Fazia ainda parte dos seus tarecos, um copo de plástico contendo algumas moedas de cobre que  estava no chão, ligeiramente à frente dos seus pés. À sua direita havia um balde com uma garrafa de agua e uma embalagem de granulado para o cão. À sua esquerda estava um enorme saco de plástico preto, com algumas coisas no seu interior e em cima dele um cartão onde estava escrito:

 

ESTOU  EM  DIFICULDADE

 

POR FAVOR AJUDEM-ME

 

 

 

Não foi preciso perguntar-lhe nada, ele começou por dizer que se tinha formado em direito, que não encontrava colocação, que tinha feito oficiosas, mas o Estado pagava tarde e más horas e assim era impossível viver; como tinha jeitinho para a cozinha, graça aos ensinamentos da sua mãe, uma boa cozinheira, foi trabalhar para a cozinha de um restaurante, de onde foi despedido algum tempo depois .

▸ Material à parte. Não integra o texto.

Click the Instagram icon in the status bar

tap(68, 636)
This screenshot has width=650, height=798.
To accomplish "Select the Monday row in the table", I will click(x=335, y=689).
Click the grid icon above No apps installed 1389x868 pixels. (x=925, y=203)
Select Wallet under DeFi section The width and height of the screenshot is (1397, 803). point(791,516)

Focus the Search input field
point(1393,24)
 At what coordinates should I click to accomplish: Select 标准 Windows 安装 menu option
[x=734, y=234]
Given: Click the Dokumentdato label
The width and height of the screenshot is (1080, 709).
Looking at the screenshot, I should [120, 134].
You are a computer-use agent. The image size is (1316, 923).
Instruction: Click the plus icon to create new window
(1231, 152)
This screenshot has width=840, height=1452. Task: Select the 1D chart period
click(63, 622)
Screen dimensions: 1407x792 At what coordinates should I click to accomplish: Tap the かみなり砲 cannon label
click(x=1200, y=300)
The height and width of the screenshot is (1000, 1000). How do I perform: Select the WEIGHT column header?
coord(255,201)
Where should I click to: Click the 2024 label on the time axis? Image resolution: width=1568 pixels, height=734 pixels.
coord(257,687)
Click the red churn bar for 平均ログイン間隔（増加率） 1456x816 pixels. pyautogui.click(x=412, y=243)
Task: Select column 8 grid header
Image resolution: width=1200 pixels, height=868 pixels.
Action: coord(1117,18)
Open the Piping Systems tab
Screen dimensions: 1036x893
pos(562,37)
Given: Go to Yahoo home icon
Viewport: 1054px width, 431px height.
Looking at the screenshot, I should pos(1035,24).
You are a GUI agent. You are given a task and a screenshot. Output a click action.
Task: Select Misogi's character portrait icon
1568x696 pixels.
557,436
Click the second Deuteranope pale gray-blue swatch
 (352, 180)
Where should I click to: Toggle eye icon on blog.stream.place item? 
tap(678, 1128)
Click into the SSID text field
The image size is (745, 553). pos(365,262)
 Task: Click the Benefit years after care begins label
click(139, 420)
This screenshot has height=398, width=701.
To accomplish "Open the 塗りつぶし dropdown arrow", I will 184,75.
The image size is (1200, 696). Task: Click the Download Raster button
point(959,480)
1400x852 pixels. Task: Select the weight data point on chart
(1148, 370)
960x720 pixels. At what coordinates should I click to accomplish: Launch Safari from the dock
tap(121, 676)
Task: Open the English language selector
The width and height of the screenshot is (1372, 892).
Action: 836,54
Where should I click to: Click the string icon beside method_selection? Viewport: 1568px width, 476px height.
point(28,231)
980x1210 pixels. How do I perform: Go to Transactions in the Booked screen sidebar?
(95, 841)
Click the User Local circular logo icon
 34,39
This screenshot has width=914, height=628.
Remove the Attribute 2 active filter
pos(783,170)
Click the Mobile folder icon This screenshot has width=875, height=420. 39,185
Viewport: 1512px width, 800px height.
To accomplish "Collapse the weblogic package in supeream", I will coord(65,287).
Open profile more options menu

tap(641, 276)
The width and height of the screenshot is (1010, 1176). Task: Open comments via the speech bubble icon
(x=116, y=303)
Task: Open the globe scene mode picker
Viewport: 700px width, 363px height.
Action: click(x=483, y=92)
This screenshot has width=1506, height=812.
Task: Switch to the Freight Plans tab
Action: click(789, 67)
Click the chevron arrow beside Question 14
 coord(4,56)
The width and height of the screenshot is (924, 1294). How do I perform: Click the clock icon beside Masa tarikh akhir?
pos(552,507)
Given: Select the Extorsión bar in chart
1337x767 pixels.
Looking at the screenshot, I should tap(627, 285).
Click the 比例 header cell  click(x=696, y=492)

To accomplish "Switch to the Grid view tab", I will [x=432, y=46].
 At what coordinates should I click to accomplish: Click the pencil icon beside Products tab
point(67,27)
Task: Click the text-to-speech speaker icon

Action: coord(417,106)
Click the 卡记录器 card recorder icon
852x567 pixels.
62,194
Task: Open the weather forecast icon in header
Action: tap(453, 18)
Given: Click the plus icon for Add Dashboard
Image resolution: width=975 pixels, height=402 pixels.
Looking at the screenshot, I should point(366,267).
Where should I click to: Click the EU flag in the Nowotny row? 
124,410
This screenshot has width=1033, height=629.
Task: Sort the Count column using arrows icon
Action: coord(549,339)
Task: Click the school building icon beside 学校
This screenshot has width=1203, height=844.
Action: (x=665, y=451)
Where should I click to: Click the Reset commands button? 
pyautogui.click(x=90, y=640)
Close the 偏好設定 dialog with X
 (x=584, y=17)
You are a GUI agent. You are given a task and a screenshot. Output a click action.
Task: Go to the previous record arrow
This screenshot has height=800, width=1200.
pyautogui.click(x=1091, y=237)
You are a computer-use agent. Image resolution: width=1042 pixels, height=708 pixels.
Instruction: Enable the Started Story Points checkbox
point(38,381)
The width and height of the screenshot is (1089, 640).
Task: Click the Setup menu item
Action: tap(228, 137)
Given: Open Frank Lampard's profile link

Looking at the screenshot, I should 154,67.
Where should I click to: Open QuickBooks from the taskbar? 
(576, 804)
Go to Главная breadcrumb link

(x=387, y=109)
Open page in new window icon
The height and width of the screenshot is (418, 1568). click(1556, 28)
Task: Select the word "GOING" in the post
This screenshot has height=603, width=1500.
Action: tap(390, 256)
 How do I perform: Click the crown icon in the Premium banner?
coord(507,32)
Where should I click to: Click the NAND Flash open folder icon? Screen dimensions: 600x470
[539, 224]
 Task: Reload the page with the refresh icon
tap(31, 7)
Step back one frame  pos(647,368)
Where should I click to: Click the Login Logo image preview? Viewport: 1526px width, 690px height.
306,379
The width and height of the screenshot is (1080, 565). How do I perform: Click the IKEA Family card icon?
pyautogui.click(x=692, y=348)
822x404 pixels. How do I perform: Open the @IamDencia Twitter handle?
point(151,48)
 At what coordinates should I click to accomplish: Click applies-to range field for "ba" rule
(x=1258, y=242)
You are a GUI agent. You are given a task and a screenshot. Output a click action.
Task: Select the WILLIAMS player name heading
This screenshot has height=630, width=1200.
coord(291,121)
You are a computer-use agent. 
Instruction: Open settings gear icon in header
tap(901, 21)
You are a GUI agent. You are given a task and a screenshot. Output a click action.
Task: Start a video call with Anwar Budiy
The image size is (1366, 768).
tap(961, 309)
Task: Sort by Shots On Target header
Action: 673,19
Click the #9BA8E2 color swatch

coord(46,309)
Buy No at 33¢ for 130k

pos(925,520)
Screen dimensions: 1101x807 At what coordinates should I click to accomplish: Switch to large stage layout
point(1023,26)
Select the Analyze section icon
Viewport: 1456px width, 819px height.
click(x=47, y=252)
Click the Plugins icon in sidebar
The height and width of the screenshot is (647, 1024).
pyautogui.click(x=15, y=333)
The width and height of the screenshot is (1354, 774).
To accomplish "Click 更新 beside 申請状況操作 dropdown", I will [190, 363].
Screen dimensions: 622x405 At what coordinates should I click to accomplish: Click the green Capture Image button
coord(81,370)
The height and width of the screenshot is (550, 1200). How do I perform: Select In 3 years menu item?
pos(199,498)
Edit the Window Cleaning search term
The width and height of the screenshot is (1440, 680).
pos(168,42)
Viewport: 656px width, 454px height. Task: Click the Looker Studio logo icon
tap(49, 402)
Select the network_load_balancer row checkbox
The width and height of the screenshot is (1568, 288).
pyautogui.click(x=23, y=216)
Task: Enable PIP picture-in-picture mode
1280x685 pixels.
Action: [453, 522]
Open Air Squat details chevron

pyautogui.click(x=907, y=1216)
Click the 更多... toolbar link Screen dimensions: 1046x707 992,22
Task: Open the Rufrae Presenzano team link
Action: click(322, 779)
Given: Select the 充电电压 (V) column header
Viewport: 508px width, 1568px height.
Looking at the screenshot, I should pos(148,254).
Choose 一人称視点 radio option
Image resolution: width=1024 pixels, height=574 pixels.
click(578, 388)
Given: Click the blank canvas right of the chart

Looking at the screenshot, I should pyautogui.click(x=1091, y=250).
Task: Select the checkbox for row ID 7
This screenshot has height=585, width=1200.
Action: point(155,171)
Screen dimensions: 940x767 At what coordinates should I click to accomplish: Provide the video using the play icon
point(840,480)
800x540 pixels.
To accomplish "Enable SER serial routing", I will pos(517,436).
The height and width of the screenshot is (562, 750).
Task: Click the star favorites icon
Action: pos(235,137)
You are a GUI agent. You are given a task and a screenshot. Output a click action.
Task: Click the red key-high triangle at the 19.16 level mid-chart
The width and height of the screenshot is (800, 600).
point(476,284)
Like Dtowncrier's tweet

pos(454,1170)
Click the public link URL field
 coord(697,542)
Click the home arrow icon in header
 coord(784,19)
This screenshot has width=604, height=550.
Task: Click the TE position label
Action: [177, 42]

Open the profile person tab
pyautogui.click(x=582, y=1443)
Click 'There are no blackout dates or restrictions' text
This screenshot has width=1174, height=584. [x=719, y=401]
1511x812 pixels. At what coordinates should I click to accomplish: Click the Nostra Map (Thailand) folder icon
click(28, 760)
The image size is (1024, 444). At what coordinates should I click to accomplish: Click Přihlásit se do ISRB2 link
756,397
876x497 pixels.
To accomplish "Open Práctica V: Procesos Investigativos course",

A crise que se instalou em Portugal afectou também a hotelaria e com a subida do  IVA para 23% aos patrões não restava outra solução a não ser despedir pessoal e como ele era o mais novo na casa

foi o primeiro a ser despedido.

Ironias do destino: Ele que até sabia cozinhar pratos deliciosos agora não tinha onde cozinhar, não tinha que comer, a única coisa que tinha era fome!..

“ Ana, vamos comprar quatro pizas na pizaria “ NAPOLI ”; vai ser uma para cada um; uma para o   “ Mon ami “ uma para o cão “ manécas “ - era assim que ele se chamava – uma para ti e uma para mim. “

Meteram as pernas a caminho e passado uma hora já se deliciavam com as pizas que estavam um espanto!...

Era verão , mês de Agosto, fazia calor, o calçadão da Caparica fervilhava de gente que fazia o seu passeio da tarde e simultaneamente purificava os pulmões com o bom ar do mar da Caparica.

Todas essas pessoas, sem excepção, quando reparavam em nós, olhavam-nos com curiosidade e algum mistério.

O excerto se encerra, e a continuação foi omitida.